Dr. Rabinovich presented highlights of the NIAID vaccine research program, with emphasis on its diversity; pointed to some recent successes, and described the approaches to defining priorities and accomplishing goals.

The NIAID program cross-cuts the Institute, with research projects related to vaccines against more than 30 diseases. For example, in the 1970's, the Institute undertook support of projects on Haemophilus influenzae type b, the leading cause of bacterial meningitis in children, extending earlier finding on the etiology of meningitis and the protective role of antibodies, leading to the clinical trial in Finland that demonstrated the polysaccharide vaccine was effective in older children but ineffective in younger children. Similar efforts have supported research and development of live attenuated varicella vaccine, acellular pertussis and, arising from the Intramural Laboratory for Infectious Diseases, rotavirus vaccines.

The total NIH support for vaccine research in FY 1996 is approximately $312 Million. As a cross-NIH scientific area of interest, other institutes, notably NCI, NCRR and NICHD also have commitments in this area. NIAID remains the lead Institute, with an estimated FY 1996 budget of $196,971 total, with $105 Million dedicated for vaccines against infectious diseases other than HIV AIDS.

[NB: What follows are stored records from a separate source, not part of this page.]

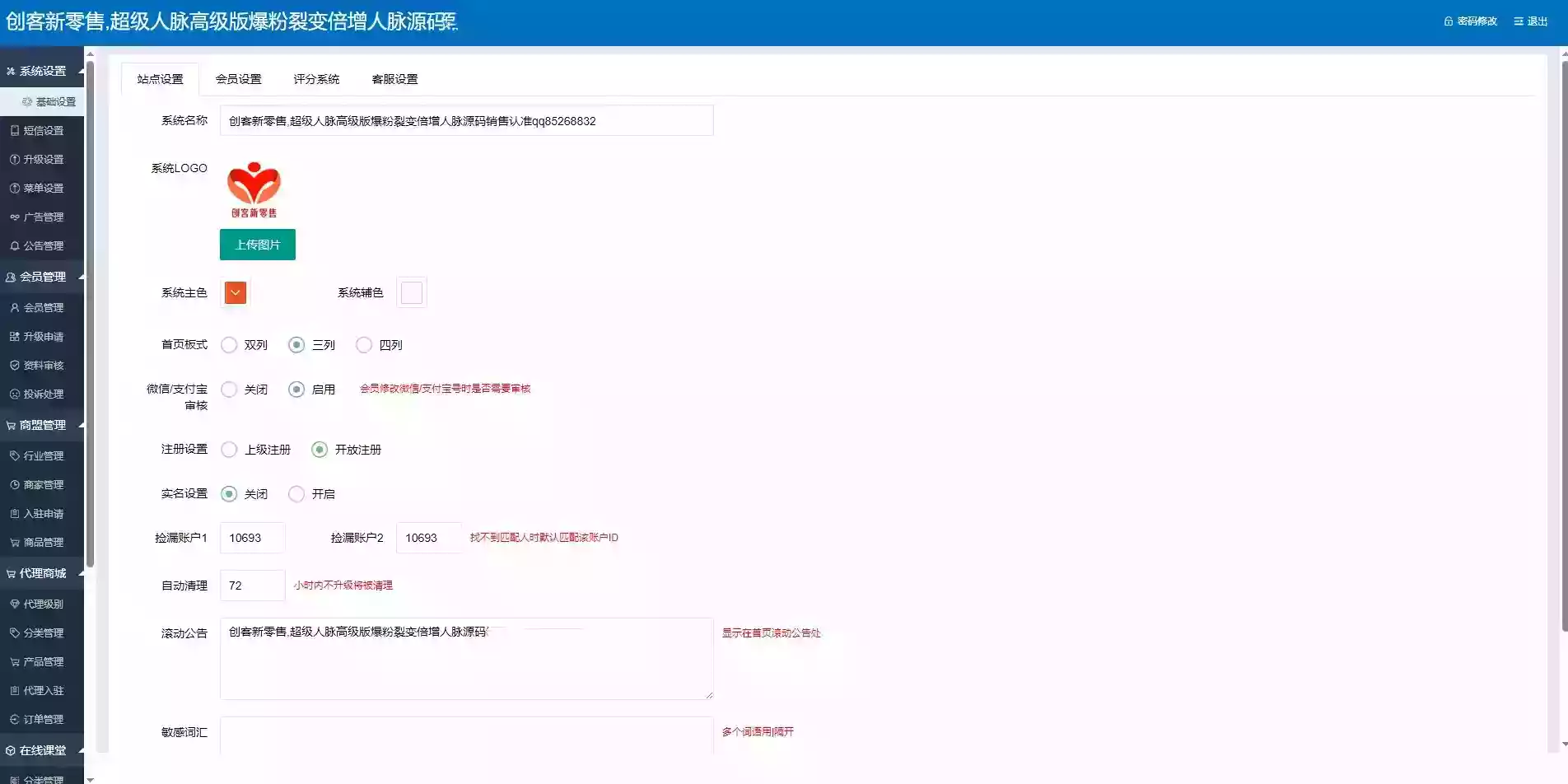1568x784 pixels.
Task: Click the 上传图片 upload button
Action: [x=257, y=244]
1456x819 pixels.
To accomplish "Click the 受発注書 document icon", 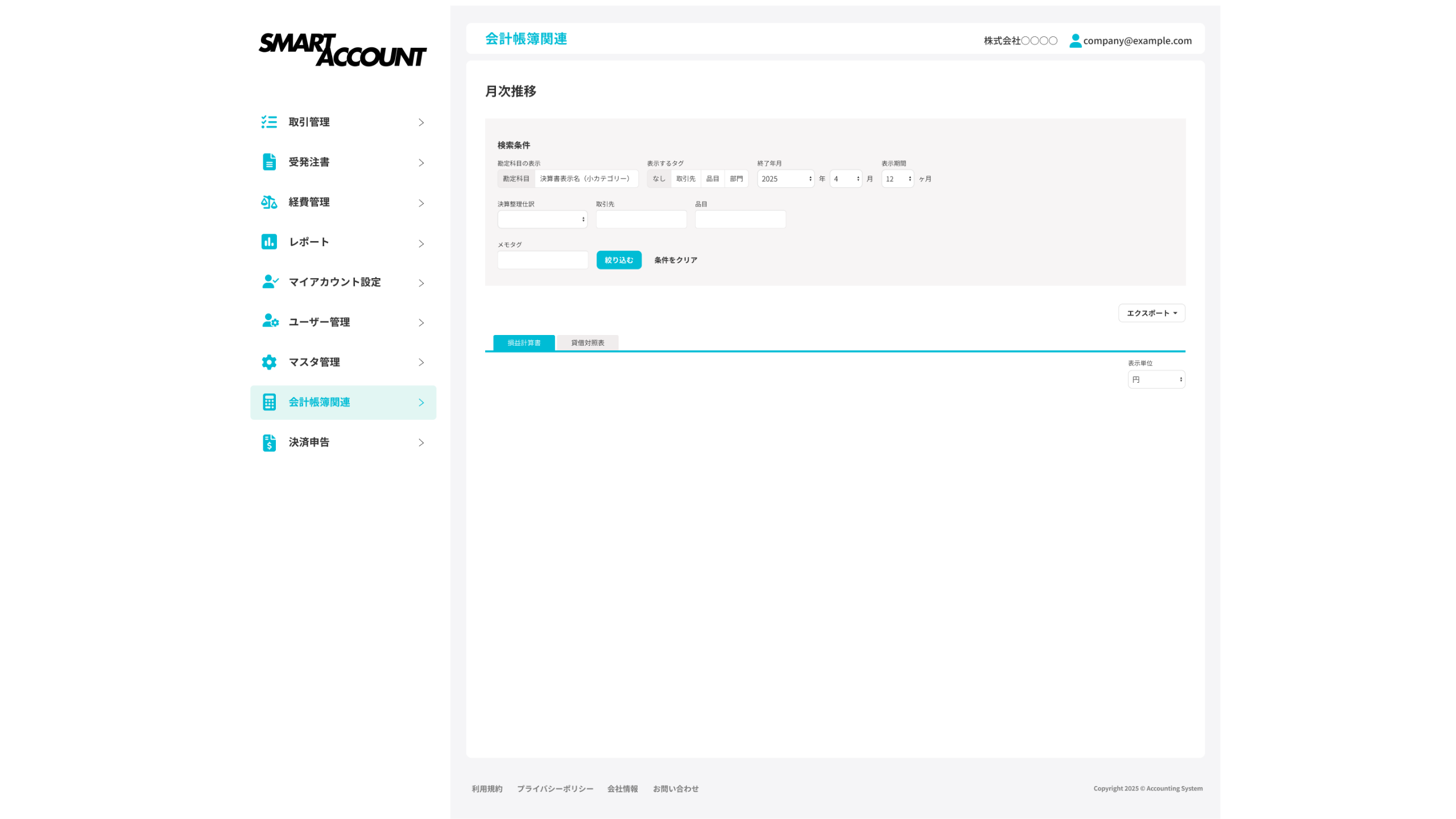I will (x=269, y=162).
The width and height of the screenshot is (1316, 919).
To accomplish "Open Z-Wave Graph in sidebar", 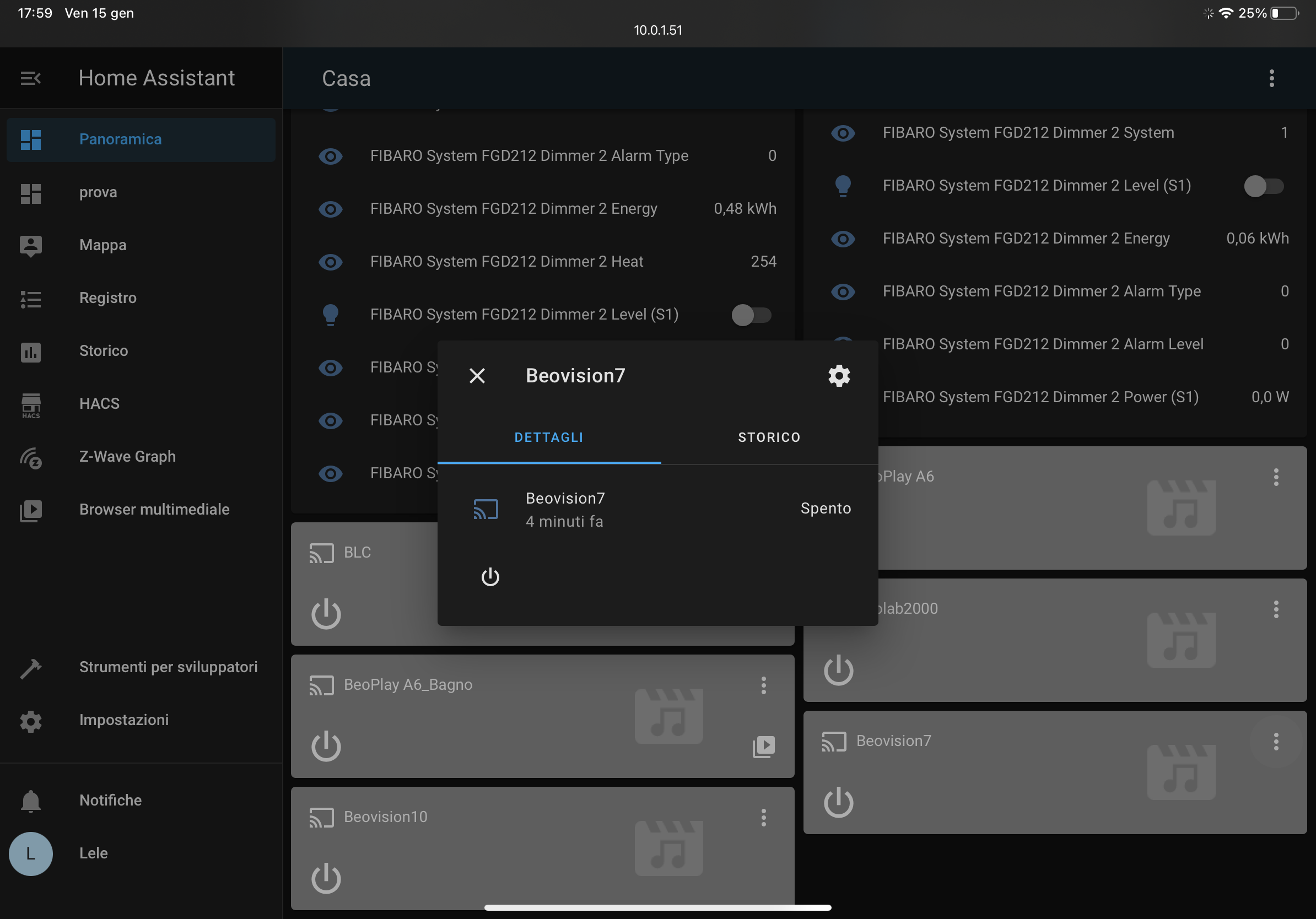I will [127, 457].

The DMID program for vaccine research, developed on the basis of long term initiatives in acellular pertussis and Hib, arises from a strong foundation of basic research. A number of steps must be reached and barriers overcome, and working collaboratively with investigators, the FDA, and vaccine companies, the NIAID has established a number of mechanisms to accelerate this process for vaccine of public health importance, including animal models, pilot lot production, vaccine evaluation, regulatory affairs and collaborations with industry. Over 30 target diseases of public health importance are part of the DMID program.

The Institute of Medicine reports commissioned by the NIAID, published in 1985 and 1986, defined priorities vaccines for development. In 1993, NIAID convened a Blue Ribbon Panel to assess long-term goals for vaccine research as well as recommend priorities for use of additional resources in FY 1993 and 1994. The process continues with the NIH-supported project with the IOM evaluate vaccine research priorities for the 21st century. The project will be completed early in 1997.

The future of the DMID vaccine research program will continue to be based on a strong foundation of investigator-initiated research in the areas of microbiology, immunology and vaccinology. This will be augmented by the continued search for and evaluation of novel approaches to vaccines, such as DNA vaccines, transgenic plants, and vaccine vectors; preclinical and clinical evaluation in dedicated, multi-disciplinary centers such as the Vaccine and Treatment Evaluation Units and Mucosal Pathogen Research Units. Using available mechanisms, including CRADAs, SBIRs and STTR, the DMID will extend collaborations to interested groups for vaccines of public health importance.

A vaccine to prevent HIV infection and/or disease is a major goal of the NIAID. Much has been learned about HIV vaccines in the last decade. However, proof that a particular candidate vaccine will prevent HIV infection or AIDS is still at best, several years away. This presentation summarized both the Institute's current knowledge of HIV vaccines as well as where the NIAID is going with its vaccine strategy.

We now know that the human immune response partially suppresses HIV replication and postpones clinical disease in most infected individuals for about a decade. Data from nonhuman primate models suggest that vaccine-induced immunity can either prevent HIV infection or control disease progression. A variety of vaccine approaches are being explored in the laboratory and in early clinical trials; they have proved safe, but their ability to induce immune responses varies. Attempts to locate populations in which larger-scale efficacy tests of HIV vaccine can be conducted, i.e., cohorts that can be recruited and followed, who still are at some risk despite best efforts at education and counseling, and who want to participate in trials have met with considerable success both in the United States and internationally.

The overall NIAID strategy is to balance support for strong basic research on the biology and pathogenesis of HIV and human immunology with a targeted approach to vaccine research and development. A major component of the strategy has been the development of formal collaborations with vaccine manufacturers. This strategy has evolved over time based on research into the ability of HIV to continually change both within the body of each infected individual and about the ability of any one vaccine, or even a vaccine cocktail, to raise humoral antibody responses against the HIV envelope that are sufficiently strong and broad to protect against the varied HIV strains an individual may encounter.

The NIAID-supported AIDS Vaccine Evaluation Group (AVEG) has studied 23 vaccines or regimens to date. Based on preclinical as well as AVEG data, the prime-boost combination of ALVAC-gp120 is now being studied in late Phase 1 trials; a Phase II trial is planned for early next year, and if data warrant, an efficacy trial could begin in 1998. Thus, the NIAID strategy has resulted in an unconventional prime-boost vaccine approach that can engage both T-cell and antibody responses to the greatest extent now possible in human beings. This strategy will continue to move the Institute toward its goal of an effective HIV vaccine.